• Currently a Postdoctoral Fellow in the Department of Mathematics at Colorado State University
  • PhD in Mathematics from University of North Carolina, Chapel Hill
  • BS in Mathematics from University of Colorado Denver
  • I'm from Colorado! (Everyone seems to have Colorado pride nowadays.)
  • Aside from math, I enjoy biking, hiking, website design, making vector graphics, occasionally playing video games, and some other things too.
  • Email:  
  • Spring 2019: Projects in Applied Mathematics (MATH 435)
  • Fall 2018: Introduction to Numerical Analysis (MATH 450)
  • Prior to my postdoctorate, I've taught and written curriculum for a wide range of courses; see my CV for details.
What distinguishes me from other instructors? Where appropriate, I've done the following:
  • Create computer visualizations and interactive demonstrations (see the "Teaching" link above)
  • Bring in real life examples and data, and encourage mathematical modeling of real data
  • Provide historical context to concepts, theorems, algorithms, etc, by assigning problems requiring work with primary sources
These are some of my current and past research interests and projects.
  • Early detection of viral infection with machine learning. The challenge here is to use machine learning tools with omics and timeseries data to get an extremely early signal of the body's response to infection by influenza (or other common respiratory viruses). One facet of this is to identify of infected/infectious individuals before they become symptomatic; it almost goes without saying that being able to do this reliably would have monumental implications for public health. Another facet of this is an inverse problem in some sense - supposing someone is infected, can we infer how long it's been since they were exposed? To answer these questions I analyze a wide variety of data; much of this is so-called "omics" data - microarray and next-generation transcriptomics, proteomics, metabolomics, and so on - using machine learning and sparse optimization tools.

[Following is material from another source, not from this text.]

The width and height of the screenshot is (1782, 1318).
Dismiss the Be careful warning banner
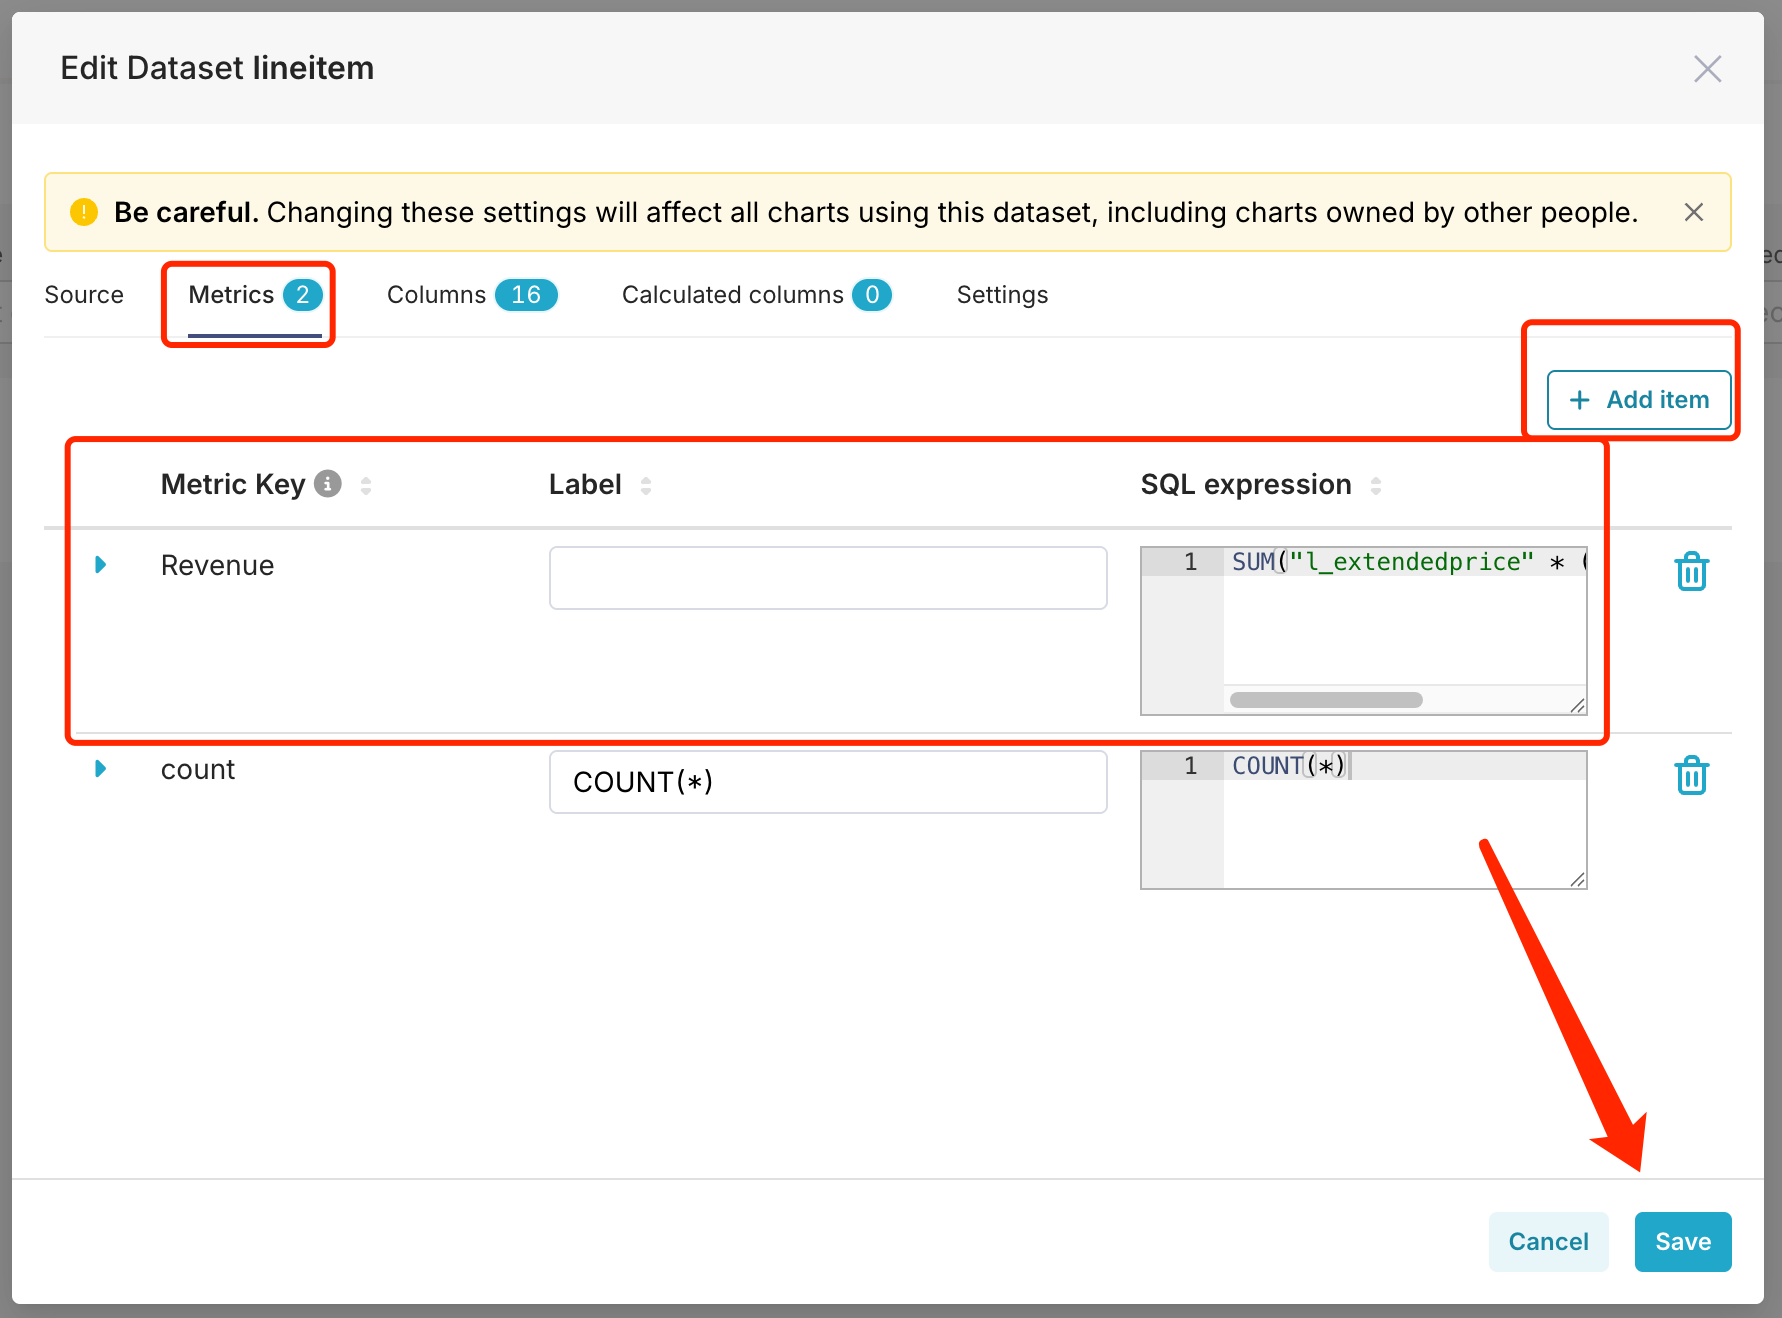[1693, 212]
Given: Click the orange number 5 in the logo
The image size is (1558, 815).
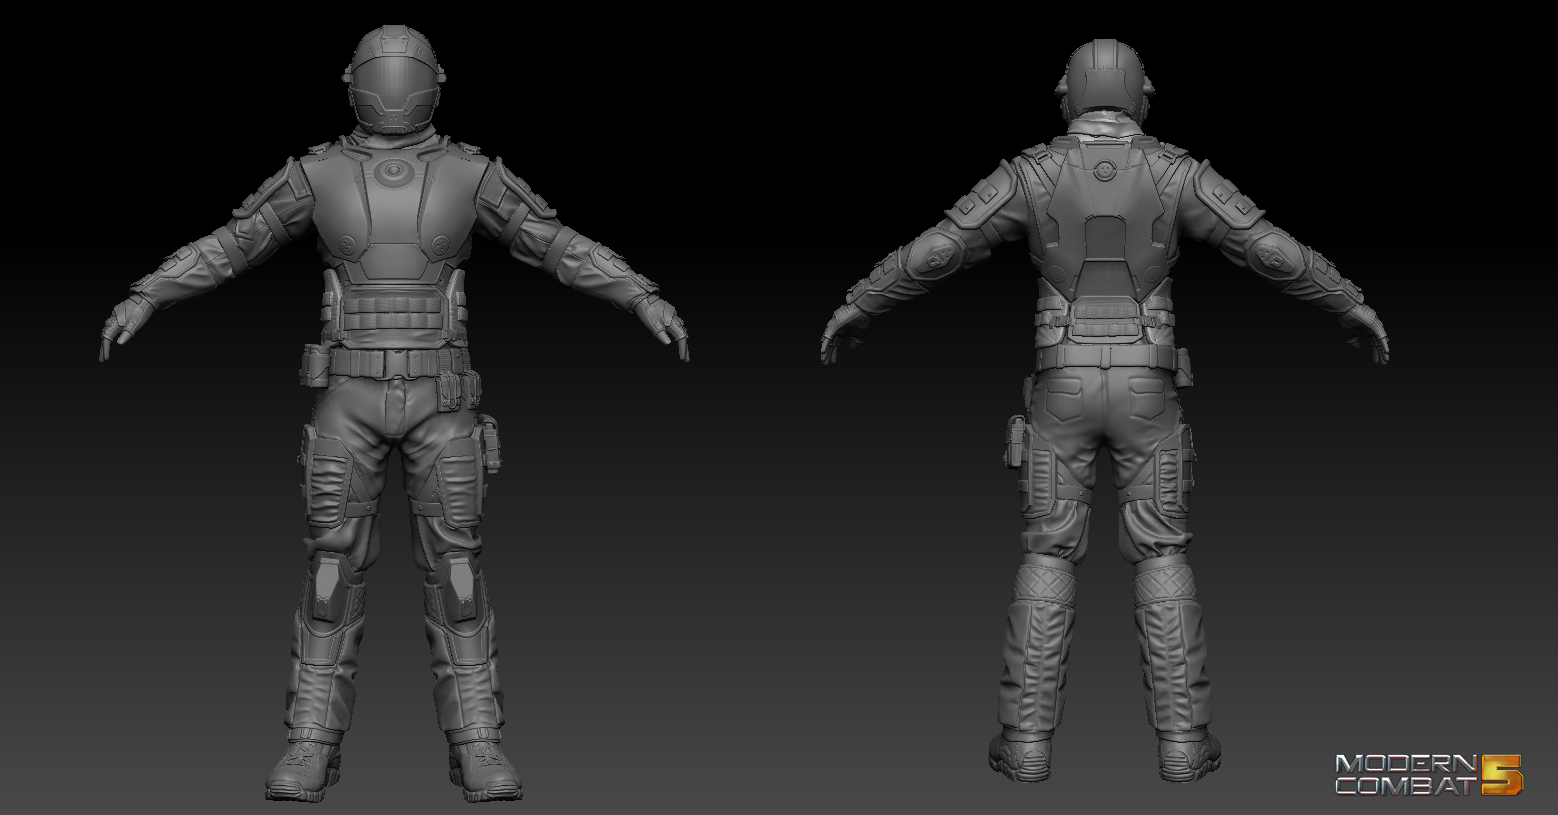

  • Passive tracer problems. My PhD research is on transport of passive scalars in shear flow, working with Roberto Camassa and Rich McLaughlin. The broad research question is essentially, "when a dye gets pushed by a fluid flow in a pipe, what influence does the shape of the pipe have in shaping the dye?" Our approach is to both apply techniques in mathematical analysis to the advection-diffusion equation to gain quantitative predictions at both short and long times, and use numerical simulations for validatation. The short answer is that the cross section does play an important role. We have published papers at both Physical Review Letters and Science covering different aspects of this question.
  • Stability problems. I spent the summer of 2013 at Los Alamos National Lab, working with Balu Nadiga on a stability problem in geophysical fluid dynamics. The broad goal here is to be able to understand the mechanism for, and size of, instabilities in ocean flows. My project was to develop a numerical code for one such scenario.
  • Spectral image segmentation. In my undergraduate, I worked with Andrew Knyazev on a project on spectral image segmentation. The goal is to develop a black-box method for identifying the salient features of an image. I also briefly assisted on a code for optimal polynomial fitting in the sup-norm, that is, finding an optimal n-th degree polynomial to minimize the sup-norm of the error function f(x) - pn(x) on an interval.